One model, one engine: antirez bets the house on DeepSeek V4
A deliberately narrow inference engine that treats your SSD as first-class KV cache real estate.
What it does DwarfStar runs DeepSeek V4 Flash (and PRO, if you have 512GB) locally on Metal and CUDA. It is not a generic GGUF loader: it ships its own quantization recipes, prompt rendering, tool calling, HTTP server, and even a coding agent. The author calls it “beta quality” and means it.
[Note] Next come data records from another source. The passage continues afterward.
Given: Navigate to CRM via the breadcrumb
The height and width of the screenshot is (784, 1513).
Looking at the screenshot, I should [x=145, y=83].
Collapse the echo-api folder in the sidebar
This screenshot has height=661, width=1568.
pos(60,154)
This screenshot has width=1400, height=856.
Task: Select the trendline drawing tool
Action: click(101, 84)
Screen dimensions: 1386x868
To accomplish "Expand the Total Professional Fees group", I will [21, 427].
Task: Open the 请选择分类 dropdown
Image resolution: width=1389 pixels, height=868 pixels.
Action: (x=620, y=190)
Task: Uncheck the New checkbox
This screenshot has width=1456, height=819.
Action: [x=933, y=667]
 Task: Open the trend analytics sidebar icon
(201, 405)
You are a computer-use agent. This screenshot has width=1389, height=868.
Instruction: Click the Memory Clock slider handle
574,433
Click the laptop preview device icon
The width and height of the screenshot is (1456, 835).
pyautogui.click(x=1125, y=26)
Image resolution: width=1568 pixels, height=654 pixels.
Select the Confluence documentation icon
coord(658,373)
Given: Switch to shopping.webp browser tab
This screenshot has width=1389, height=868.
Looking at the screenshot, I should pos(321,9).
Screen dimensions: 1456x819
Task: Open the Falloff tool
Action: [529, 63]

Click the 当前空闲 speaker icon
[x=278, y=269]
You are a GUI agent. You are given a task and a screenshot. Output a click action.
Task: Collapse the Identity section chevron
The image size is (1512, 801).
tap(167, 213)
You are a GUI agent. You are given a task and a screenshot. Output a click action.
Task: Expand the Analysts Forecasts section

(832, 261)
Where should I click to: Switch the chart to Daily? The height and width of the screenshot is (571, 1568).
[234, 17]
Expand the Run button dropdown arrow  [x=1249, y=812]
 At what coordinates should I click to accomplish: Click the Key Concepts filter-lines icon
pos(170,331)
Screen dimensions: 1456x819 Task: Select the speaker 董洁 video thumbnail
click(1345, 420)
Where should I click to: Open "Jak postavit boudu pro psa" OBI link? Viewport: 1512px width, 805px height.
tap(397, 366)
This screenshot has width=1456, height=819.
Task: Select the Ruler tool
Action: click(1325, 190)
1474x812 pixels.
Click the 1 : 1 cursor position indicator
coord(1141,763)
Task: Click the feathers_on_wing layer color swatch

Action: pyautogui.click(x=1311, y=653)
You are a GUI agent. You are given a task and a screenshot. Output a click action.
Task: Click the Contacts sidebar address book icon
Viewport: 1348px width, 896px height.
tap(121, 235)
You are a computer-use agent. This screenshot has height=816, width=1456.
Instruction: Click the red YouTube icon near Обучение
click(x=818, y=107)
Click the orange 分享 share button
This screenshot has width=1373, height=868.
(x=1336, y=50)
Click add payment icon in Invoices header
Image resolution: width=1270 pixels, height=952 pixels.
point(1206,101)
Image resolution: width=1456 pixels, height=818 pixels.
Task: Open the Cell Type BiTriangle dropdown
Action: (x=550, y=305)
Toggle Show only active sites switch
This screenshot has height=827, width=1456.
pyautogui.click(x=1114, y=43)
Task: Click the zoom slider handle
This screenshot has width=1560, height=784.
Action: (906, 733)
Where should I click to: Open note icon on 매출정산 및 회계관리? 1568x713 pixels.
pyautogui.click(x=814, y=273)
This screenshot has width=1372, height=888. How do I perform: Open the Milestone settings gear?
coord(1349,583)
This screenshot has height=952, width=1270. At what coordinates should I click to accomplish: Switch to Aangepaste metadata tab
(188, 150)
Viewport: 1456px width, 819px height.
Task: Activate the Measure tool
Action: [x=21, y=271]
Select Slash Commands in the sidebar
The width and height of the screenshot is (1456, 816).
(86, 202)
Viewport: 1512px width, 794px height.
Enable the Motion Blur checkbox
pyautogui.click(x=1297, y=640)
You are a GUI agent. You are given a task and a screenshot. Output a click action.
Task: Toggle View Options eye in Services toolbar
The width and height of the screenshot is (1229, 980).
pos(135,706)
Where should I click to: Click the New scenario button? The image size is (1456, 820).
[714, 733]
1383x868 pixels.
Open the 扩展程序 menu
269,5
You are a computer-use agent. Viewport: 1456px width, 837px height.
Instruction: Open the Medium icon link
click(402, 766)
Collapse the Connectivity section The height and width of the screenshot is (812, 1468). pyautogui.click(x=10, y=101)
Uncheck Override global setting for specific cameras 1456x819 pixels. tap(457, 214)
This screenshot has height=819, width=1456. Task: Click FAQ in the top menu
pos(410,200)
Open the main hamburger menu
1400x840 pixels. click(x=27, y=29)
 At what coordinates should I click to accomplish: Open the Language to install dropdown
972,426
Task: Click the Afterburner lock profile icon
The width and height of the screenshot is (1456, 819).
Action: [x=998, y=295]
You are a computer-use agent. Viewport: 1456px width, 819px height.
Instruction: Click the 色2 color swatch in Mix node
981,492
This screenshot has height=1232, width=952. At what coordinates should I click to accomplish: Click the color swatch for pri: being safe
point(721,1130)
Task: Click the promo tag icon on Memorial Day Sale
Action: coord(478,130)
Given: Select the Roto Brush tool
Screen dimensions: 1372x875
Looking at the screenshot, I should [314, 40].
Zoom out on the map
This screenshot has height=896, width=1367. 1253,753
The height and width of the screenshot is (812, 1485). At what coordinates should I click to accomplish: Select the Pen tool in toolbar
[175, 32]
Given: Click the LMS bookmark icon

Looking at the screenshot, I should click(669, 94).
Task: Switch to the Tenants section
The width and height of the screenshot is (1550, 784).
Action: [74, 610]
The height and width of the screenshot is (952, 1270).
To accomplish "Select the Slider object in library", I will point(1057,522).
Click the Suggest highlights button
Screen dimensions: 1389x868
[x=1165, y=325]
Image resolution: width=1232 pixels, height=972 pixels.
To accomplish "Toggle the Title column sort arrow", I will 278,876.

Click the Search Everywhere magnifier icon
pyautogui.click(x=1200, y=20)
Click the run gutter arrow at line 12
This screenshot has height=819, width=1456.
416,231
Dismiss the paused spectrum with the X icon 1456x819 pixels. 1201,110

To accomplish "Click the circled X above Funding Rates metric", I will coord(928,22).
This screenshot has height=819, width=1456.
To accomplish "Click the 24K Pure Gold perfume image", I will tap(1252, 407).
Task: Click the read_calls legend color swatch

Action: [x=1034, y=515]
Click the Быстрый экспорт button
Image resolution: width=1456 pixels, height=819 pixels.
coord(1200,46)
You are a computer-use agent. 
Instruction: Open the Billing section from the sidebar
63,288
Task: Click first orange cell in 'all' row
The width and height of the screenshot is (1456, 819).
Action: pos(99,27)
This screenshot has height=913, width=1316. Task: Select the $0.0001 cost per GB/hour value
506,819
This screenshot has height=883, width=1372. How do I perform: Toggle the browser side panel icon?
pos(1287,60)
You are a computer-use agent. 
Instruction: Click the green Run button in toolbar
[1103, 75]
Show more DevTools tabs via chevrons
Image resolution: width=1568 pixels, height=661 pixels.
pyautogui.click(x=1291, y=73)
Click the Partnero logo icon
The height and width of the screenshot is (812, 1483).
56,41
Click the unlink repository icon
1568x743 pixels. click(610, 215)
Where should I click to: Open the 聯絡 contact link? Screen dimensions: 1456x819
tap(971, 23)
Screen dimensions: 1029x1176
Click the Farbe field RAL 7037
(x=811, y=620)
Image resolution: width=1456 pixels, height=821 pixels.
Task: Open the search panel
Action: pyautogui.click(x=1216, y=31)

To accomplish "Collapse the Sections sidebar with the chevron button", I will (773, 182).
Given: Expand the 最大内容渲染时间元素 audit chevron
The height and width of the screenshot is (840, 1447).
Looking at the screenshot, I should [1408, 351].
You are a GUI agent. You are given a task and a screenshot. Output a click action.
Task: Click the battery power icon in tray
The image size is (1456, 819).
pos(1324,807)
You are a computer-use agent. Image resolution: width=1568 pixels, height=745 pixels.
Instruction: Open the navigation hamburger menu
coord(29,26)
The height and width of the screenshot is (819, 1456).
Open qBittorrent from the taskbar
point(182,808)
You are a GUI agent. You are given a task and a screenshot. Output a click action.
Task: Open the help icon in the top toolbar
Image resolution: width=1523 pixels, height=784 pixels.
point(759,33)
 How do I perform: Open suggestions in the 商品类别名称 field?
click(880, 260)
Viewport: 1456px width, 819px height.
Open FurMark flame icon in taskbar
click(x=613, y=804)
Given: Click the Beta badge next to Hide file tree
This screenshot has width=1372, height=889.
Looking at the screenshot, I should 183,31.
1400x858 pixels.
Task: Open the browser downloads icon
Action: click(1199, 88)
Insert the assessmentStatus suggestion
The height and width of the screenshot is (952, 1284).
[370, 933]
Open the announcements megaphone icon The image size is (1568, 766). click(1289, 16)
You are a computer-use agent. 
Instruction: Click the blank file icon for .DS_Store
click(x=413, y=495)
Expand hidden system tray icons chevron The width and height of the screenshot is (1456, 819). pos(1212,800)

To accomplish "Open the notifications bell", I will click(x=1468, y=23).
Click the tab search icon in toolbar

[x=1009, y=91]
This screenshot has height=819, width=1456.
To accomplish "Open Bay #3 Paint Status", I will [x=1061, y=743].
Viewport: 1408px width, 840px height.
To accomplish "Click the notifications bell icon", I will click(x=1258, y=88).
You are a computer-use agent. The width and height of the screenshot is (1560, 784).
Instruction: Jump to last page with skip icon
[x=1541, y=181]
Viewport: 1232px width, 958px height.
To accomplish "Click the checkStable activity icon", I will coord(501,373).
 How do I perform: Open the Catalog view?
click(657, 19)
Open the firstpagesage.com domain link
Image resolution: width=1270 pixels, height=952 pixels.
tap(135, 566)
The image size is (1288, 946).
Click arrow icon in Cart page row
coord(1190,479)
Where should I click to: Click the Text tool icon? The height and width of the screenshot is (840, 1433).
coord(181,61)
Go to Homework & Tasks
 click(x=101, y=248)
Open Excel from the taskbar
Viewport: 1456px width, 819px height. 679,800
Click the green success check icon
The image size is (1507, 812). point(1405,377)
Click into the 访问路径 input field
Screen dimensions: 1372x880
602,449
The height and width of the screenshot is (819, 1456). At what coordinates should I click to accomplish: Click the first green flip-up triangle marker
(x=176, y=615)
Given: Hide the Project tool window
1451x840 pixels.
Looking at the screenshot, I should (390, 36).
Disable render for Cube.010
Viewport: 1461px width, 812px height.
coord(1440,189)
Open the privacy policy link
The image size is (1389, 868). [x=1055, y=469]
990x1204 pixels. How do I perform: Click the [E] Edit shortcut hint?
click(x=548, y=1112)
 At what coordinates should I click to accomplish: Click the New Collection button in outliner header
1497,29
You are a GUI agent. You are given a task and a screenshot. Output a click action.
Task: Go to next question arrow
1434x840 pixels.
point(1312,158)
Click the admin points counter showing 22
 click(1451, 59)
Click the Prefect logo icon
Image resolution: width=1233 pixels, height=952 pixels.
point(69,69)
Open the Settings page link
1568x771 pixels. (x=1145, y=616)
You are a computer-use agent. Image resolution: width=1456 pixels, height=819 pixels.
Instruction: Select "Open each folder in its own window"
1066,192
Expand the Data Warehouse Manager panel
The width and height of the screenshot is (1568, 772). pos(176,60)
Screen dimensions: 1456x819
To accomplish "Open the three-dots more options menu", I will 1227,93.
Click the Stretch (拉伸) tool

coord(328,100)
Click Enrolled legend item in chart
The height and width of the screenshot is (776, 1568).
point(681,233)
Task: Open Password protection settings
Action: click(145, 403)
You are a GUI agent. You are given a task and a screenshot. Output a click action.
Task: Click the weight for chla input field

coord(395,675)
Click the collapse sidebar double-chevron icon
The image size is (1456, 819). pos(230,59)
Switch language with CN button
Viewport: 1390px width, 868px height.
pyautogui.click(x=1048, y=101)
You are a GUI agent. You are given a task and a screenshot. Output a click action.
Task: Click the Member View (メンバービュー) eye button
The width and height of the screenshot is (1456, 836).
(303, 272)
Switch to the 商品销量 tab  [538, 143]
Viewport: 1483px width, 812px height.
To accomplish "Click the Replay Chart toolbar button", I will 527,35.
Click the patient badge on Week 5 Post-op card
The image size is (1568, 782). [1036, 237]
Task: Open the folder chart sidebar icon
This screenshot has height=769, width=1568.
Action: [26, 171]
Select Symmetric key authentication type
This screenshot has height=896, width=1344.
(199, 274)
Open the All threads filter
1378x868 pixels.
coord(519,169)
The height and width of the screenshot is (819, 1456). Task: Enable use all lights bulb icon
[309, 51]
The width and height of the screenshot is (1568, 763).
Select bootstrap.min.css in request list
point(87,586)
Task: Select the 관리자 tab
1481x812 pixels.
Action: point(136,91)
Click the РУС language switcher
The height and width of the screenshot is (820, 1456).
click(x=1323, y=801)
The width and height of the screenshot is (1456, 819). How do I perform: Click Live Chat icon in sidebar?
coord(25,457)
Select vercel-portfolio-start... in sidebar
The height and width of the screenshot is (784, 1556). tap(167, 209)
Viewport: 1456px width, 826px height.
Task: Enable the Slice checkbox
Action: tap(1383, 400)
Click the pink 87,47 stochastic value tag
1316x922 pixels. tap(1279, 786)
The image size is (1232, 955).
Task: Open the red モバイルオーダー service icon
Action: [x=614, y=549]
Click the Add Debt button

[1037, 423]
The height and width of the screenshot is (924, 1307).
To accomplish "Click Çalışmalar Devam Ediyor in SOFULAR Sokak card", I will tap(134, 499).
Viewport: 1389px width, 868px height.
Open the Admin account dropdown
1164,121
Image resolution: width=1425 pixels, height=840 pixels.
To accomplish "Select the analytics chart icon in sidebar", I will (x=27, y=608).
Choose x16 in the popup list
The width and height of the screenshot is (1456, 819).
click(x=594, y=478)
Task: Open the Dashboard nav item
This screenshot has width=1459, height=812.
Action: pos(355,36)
The interesting bit The project treats KV cache as a “first-class disk citizen,” exploiting DeepSeek’s compressed cache and fast Mac SSDs to persist state across sessions. The 2-bit quantization is genuinely asymmetric: only routed MoE experts get squeezed, while shared experts and projections stay pristine. The README openly admits the code was built with “strong assistance from GPT 5.5” — a disclosure that doubles as a warning.
Key highlights
- Targets 96–128GB MacBooks for Flash; 512GB for PRO
- 1M token context window with on-disk KV cache persistence
- Custom GGUFs with imatrix-tuned 2-bit quants; won’t run arbitrary GGUFs
- CPU path exists only for diagnostics; macOS CPU builds currently kernel-panic the OS
- Includes
ds4-agent(alpha), speed benchmarks, and official-logit regression tests
Caveats
- Beta quality, days-old in places;
ds4-agentis alpha - macOS CPU inference crashes the kernel due to an Apple VM bug the author could not work around
- PRO support is experimental; PRO GGUF generation still relies on external llama.cpp tooling
- MTP speculative decoding is correctness-gated and currently offers “at most a slight speedup”
Verdict Worth a look if you own a loaded Mac Studio or DGX Spark and want a polished, opinionated DeepSeek V4 experience rather than wrangling generic loaders. Skip if you need broad model support, run Linux CPU-only, or flinch at AI-assisted C code.